“I’m…I’m not a spy.”

“Of course ye’re not.” He shook his head before I could speak again. “But all’s fair. I remember my promise that I would never look at yer memories without yer permission. But I’m askin’ for that permission now. I must. And ye must give it.”

“But there are things even I don’t want to recall. If you bother those memories, I’m afraid—”

“Lennon, ye’re no child. If I happen to rouse somethin’ unpleasant, ye’ll weather it. Ye’re livin’ proof ye’ve weathered if before. Besides, I shan’t need to dig deep. Just remember who ye are, what ye are. Ye’re surrounded by family and want for nothin’…except that blasted Fae. So,” he slapped his thighs, “time for that permission.”

I had to trust him. I had no choice. And if the worst happened, if he came across the most terrifying day of my life, those seconds when I first touched Hank with my bare fingers…well, he was right. I’d survived it before. I could do it again.

A mere memory couldn’t hurt me.

I rattled my head hard, until that vision was cleaned off the stage in my mind and tucked back into the depths of my brain. “Okay. What do I do?”

He sat forward to rest his elbows on his knees. “Breathe deep, again and again. It will help ye relax.”

I realized the memory of what Randy Weaver had done to me wasn’t so deep in the past, and the thought of Wickham glimpsing even a snippet made me want to crawl under a rock. “I…I don’t think I can do this.”

“Remember, I only need to see recent memories. Verra recent. Not a moment before ye met me. I swear it.”

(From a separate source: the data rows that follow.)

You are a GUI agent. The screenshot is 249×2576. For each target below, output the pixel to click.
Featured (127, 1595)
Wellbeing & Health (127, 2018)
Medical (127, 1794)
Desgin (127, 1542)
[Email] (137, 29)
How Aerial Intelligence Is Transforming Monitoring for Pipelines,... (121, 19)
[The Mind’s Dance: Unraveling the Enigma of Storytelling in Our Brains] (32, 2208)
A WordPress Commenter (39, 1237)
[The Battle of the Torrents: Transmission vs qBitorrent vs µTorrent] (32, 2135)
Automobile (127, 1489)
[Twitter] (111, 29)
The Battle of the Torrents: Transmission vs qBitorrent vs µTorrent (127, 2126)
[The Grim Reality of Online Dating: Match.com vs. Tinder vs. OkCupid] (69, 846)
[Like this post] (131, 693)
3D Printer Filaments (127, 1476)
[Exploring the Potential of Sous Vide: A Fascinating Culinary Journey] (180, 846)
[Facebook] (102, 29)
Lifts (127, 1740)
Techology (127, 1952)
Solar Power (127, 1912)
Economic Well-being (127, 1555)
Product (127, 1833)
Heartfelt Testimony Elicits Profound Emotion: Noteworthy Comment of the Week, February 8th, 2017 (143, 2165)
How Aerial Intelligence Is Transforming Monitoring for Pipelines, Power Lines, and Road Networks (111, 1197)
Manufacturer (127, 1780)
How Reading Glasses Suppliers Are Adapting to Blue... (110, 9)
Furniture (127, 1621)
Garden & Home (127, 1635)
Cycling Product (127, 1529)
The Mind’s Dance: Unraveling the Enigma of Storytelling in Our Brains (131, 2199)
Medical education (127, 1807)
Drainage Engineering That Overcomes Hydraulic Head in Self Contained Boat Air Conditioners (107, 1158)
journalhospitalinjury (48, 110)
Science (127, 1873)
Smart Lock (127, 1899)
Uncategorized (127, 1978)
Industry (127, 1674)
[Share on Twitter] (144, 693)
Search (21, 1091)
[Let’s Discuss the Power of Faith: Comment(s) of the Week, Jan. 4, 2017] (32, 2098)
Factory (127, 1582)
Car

I believed him and let those deep breaths wash that stage clean again. After the third breath, I nodded.

Wickham smiled briefly, then looked into my eyes. When his eyelids closed, I felt a tickle in the back of my head, but I was sure I’d only imagined it. With nothing else to do but wait, the image of Griffon filled my mind. We were back at the stacks, in the library, where he promised that Fallon was safe. And I believed him.

He leaned down to kiss me…and Wickham cleared his throat, bringing me back to the present. Since his eyes were still closed, I kept my mouth shut and waited it out, concentrating on nothing but the room around me. So big. So much blue...

Time slowed to a crawl, and I wondered if the inside of my brain was like a spiky mess of barbed wire, not easy to get through.

Wickham finally opened his eyes and sat back, a cryptic look on his face. The man was not at all pleased.

I glanced at the clock. Nearly fifteen minutes had passed. And judging from his expression, I wondered if I should make my way to the front door, just in case he’d found something damning in my gray matter. Something I didn’t know about.

“Apologies,” he said. “My abilities slow when I’m weary. Was up all night, ye ken.”

I pasted on a smile. “Well? Am I a spy and don’t know it?”

32

Buttery Betrayal

“Ye’re no spy,” Wickham said, though he didn’t seem overly relieved by that fact. “Now, be a dear and fetch Alwyn to me.”

I stood and headed for the door, pretending my wobbly knees could function.

He stretched out to catch my hand as I passed his chair, scaring the crap out of me. “And stay with me for it. I dinnae want to be alone with him…”

I snorted. “You can’t think it’s Alwyn.”

“What I think is that Meral and Reem never leave the house without one of us. They’ve never had a chance to be compromised. And I find it hard to believe a pinfeather can act as a microphone.”

“ButAlwyn?He’s been with you forever, with your family.”

“All the more reason for ye to sit in. I cannae trust myself to be reasonable.” At the door, he stopped me again with his voice. “Lennon.”

“Yeah?”

“What happened to ye in the taxi…”

I swallowed hard to keep the shame from choking tears out of me. “Yeah?”